◆ Work task
Give the records once more, exactly as they stand.

(Beginning of Dataset records)

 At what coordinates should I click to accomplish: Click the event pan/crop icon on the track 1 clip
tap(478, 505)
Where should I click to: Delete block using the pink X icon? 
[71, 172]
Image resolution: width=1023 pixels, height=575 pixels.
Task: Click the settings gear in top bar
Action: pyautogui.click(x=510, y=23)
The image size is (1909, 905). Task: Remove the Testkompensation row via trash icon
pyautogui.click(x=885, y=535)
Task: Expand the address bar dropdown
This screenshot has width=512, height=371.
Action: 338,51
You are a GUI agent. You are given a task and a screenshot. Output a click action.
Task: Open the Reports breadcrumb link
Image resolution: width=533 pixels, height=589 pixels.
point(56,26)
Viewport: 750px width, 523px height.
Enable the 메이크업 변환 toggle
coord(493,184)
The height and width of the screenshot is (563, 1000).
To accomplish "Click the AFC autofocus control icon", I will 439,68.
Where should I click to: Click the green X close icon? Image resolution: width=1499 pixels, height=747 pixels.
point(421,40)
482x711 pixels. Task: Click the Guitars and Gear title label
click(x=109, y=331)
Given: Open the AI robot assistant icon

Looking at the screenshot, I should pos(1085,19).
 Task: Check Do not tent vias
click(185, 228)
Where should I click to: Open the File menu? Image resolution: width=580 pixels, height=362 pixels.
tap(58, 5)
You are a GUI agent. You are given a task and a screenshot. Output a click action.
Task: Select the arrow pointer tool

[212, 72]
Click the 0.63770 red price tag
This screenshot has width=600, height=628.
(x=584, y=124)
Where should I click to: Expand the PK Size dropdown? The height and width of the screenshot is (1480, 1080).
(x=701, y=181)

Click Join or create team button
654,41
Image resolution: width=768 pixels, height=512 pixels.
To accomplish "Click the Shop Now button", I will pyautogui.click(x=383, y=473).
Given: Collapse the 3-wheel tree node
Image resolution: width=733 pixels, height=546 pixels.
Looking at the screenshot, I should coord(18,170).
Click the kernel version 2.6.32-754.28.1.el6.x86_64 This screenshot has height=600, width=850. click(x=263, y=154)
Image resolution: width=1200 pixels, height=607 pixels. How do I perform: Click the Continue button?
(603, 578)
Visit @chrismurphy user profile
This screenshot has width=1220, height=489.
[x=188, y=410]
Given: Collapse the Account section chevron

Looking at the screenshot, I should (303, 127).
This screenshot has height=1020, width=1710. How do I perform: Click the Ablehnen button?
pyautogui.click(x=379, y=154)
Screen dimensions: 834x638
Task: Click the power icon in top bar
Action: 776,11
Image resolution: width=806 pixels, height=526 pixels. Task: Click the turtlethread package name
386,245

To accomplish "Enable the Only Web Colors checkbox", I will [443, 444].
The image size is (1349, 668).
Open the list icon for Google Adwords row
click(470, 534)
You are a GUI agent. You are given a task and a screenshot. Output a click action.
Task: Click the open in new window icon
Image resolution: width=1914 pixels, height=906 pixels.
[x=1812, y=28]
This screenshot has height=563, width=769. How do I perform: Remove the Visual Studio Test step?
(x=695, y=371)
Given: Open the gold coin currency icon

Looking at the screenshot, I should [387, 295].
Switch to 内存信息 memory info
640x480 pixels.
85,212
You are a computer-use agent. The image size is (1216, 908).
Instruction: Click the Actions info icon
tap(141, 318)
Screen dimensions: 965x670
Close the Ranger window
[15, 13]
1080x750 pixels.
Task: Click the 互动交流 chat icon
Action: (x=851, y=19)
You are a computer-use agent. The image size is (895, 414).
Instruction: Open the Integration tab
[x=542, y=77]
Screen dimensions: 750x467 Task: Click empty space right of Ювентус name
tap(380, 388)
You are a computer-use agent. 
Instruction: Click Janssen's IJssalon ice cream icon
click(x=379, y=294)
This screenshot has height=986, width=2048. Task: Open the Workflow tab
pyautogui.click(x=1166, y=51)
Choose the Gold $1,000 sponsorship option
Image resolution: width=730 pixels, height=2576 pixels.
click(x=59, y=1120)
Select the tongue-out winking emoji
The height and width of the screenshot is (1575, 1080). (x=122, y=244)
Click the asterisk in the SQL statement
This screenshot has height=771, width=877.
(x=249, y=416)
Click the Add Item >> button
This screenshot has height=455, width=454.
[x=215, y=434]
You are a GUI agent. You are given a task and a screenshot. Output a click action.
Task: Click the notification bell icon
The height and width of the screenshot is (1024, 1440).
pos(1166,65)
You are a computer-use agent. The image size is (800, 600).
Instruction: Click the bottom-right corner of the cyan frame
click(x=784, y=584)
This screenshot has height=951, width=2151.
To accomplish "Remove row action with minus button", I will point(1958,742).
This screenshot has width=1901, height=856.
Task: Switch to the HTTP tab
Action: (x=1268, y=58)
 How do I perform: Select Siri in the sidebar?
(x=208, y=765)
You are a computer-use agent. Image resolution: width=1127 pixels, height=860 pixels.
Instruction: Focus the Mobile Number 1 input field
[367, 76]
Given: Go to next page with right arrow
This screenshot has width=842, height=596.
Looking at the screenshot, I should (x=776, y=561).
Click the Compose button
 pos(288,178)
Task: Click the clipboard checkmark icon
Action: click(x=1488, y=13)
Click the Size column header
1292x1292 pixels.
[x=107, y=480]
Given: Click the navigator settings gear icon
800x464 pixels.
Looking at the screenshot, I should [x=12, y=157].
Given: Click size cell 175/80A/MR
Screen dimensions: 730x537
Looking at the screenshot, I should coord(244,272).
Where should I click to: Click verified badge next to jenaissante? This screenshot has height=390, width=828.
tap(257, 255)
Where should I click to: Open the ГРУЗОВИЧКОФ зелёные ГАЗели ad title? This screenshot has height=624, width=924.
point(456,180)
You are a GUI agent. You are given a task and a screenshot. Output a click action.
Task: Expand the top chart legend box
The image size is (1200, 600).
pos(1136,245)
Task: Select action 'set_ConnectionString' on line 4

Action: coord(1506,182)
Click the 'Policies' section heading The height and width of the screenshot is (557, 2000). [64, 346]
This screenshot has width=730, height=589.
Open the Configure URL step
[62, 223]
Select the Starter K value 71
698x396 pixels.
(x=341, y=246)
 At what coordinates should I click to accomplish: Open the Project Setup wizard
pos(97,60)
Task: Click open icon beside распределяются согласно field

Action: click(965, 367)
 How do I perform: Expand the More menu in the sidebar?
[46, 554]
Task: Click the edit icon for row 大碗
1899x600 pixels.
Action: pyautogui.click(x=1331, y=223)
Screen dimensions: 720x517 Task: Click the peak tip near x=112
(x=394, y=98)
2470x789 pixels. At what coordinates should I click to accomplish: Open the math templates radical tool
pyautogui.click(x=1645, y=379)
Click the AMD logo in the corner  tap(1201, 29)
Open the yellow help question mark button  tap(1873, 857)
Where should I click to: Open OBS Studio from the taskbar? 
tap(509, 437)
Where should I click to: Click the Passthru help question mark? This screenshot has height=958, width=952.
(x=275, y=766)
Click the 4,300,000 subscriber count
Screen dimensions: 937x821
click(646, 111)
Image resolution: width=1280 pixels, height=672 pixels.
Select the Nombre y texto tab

(End of Dataset records)

◆ Written reply
 At what coordinates should I click to accomplish: Click the event pan/crop icon on the track 1 clip
tap(478, 505)
Where should I click to: Delete block using the pink X icon? 
[71, 172]
Image resolution: width=1023 pixels, height=575 pixels.
Task: Click the settings gear in top bar
Action: pyautogui.click(x=510, y=23)
The image size is (1909, 905). Task: Remove the Testkompensation row via trash icon
pyautogui.click(x=885, y=535)
Task: Expand the address bar dropdown
This screenshot has width=512, height=371.
Action: 338,51
You are a GUI agent. You are given a task and a screenshot. Output a click action.
Task: Open the Reports breadcrumb link
Image resolution: width=533 pixels, height=589 pixels.
point(56,26)
Viewport: 750px width, 523px height.
Enable the 메이크업 변환 toggle
coord(493,184)
The height and width of the screenshot is (563, 1000).
To accomplish "Click the AFC autofocus control icon", I will 439,68.
Where should I click to: Click the green X close icon? Image resolution: width=1499 pixels, height=747 pixels.
point(421,40)
482x711 pixels. Task: Click the Guitars and Gear title label
click(x=109, y=331)
Given: Open the AI robot assistant icon

Looking at the screenshot, I should pos(1085,19).
 Task: Check Do not tent vias
click(185, 228)
Where should I click to: Open the File menu? Image resolution: width=580 pixels, height=362 pixels.
tap(58, 5)
You are a GUI agent. You are given a task and a screenshot. Output a click action.
Task: Select the arrow pointer tool

[212, 72]
Click the 0.63770 red price tag
This screenshot has width=600, height=628.
(x=584, y=124)
Where should I click to: Expand the PK Size dropdown? The height and width of the screenshot is (1480, 1080).
(x=701, y=181)

Click Join or create team button
654,41
Image resolution: width=768 pixels, height=512 pixels.
To accomplish "Click the Shop Now button", I will pyautogui.click(x=383, y=473).
Given: Collapse the 3-wheel tree node
Image resolution: width=733 pixels, height=546 pixels.
Looking at the screenshot, I should coord(18,170).
Click the kernel version 2.6.32-754.28.1.el6.x86_64 This screenshot has height=600, width=850. click(x=263, y=154)
Image resolution: width=1200 pixels, height=607 pixels. How do I perform: Click the Continue button?
(603, 578)
Visit @chrismurphy user profile
This screenshot has width=1220, height=489.
[x=188, y=410]
Given: Collapse the Account section chevron

Looking at the screenshot, I should (303, 127).
This screenshot has height=1020, width=1710. How do I perform: Click the Ablehnen button?
pyautogui.click(x=379, y=154)
Screen dimensions: 834x638
Task: Click the power icon in top bar
Action: 776,11
Image resolution: width=806 pixels, height=526 pixels. Task: Click the turtlethread package name
386,245

To accomplish "Enable the Only Web Colors checkbox", I will [443, 444].
The image size is (1349, 668).
Open the list icon for Google Adwords row
click(470, 534)
You are a GUI agent. You are given a task and a screenshot. Output a click action.
Task: Click the open in new window icon
Image resolution: width=1914 pixels, height=906 pixels.
[x=1812, y=28]
This screenshot has height=563, width=769. How do I perform: Remove the Visual Studio Test step?
(x=695, y=371)
Given: Open the gold coin currency icon

Looking at the screenshot, I should [387, 295].
Switch to 内存信息 memory info
640x480 pixels.
85,212
You are a computer-use agent. The image size is (1216, 908).
Instruction: Click the Actions info icon
tap(141, 318)
Screen dimensions: 965x670
Close the Ranger window
[15, 13]
1080x750 pixels.
Task: Click the 互动交流 chat icon
Action: (x=851, y=19)
You are a computer-use agent. The image size is (895, 414).
Instruction: Open the Integration tab
[x=542, y=77]
Screen dimensions: 750x467 Task: Click empty space right of Ювентус name
tap(380, 388)
You are a computer-use agent. 
Instruction: Click Janssen's IJssalon ice cream icon
click(x=379, y=294)
This screenshot has height=986, width=2048. Task: Open the Workflow tab
pyautogui.click(x=1166, y=51)
Choose the Gold $1,000 sponsorship option
Image resolution: width=730 pixels, height=2576 pixels.
click(x=59, y=1120)
Select the tongue-out winking emoji
The height and width of the screenshot is (1575, 1080). (x=122, y=244)
Click the asterisk in the SQL statement
This screenshot has height=771, width=877.
(x=249, y=416)
Click the Add Item >> button
This screenshot has height=455, width=454.
[x=215, y=434]
You are a GUI agent. You are given a task and a screenshot. Output a click action.
Task: Click the notification bell icon
The height and width of the screenshot is (1024, 1440).
pos(1166,65)
You are a computer-use agent. The image size is (800, 600).
Instruction: Click the bottom-right corner of the cyan frame
click(x=784, y=584)
This screenshot has height=951, width=2151.
To accomplish "Remove row action with minus button", I will point(1958,742).
This screenshot has width=1901, height=856.
Task: Switch to the HTTP tab
Action: (x=1268, y=58)
 How do I perform: Select Siri in the sidebar?
(x=208, y=765)
You are a computer-use agent. Image resolution: width=1127 pixels, height=860 pixels.
Instruction: Focus the Mobile Number 1 input field
[367, 76]
Given: Go to next page with right arrow
This screenshot has width=842, height=596.
Looking at the screenshot, I should (x=776, y=561).
Click the Compose button
 pos(288,178)
Task: Click the clipboard checkmark icon
Action: click(x=1488, y=13)
Click the Size column header
1292x1292 pixels.
[x=107, y=480]
Given: Click the navigator settings gear icon
800x464 pixels.
Looking at the screenshot, I should [x=12, y=157].
Given: Click size cell 175/80A/MR
Screen dimensions: 730x537
Looking at the screenshot, I should coord(244,272).
Where should I click to: Click verified badge next to jenaissante? This screenshot has height=390, width=828.
tap(257, 255)
Where should I click to: Open the ГРУЗОВИЧКОФ зелёные ГАЗели ad title? This screenshot has height=624, width=924.
point(456,180)
You are a GUI agent. You are given a task and a screenshot. Output a click action.
Task: Expand the top chart legend box
The image size is (1200, 600).
pos(1136,245)
Task: Select action 'set_ConnectionString' on line 4

Action: coord(1506,182)
Click the 'Policies' section heading The height and width of the screenshot is (557, 2000). [64, 346]
This screenshot has width=730, height=589.
Open the Configure URL step
[62, 223]
Select the Starter K value 71
698x396 pixels.
(x=341, y=246)
 At what coordinates should I click to accomplish: Open the Project Setup wizard
pos(97,60)
Task: Click open icon beside распределяются согласно field

Action: click(965, 367)
 How do I perform: Expand the More menu in the sidebar?
[46, 554]
Task: Click the edit icon for row 大碗
1899x600 pixels.
Action: pyautogui.click(x=1331, y=223)
Screen dimensions: 720x517 Task: Click the peak tip near x=112
(x=394, y=98)
2470x789 pixels. At what coordinates should I click to accomplish: Open the math templates radical tool
pyautogui.click(x=1645, y=379)
Click the AMD logo in the corner  tap(1201, 29)
Open the yellow help question mark button  tap(1873, 857)
Where should I click to: Open OBS Studio from the taskbar? 
tap(509, 437)
Where should I click to: Click the Passthru help question mark? This screenshot has height=958, width=952.
(x=275, y=766)
Click the 4,300,000 subscriber count
Screen dimensions: 937x821
click(646, 111)
Image resolution: width=1280 pixels, height=672 pixels.
Select the Nombre y texto tab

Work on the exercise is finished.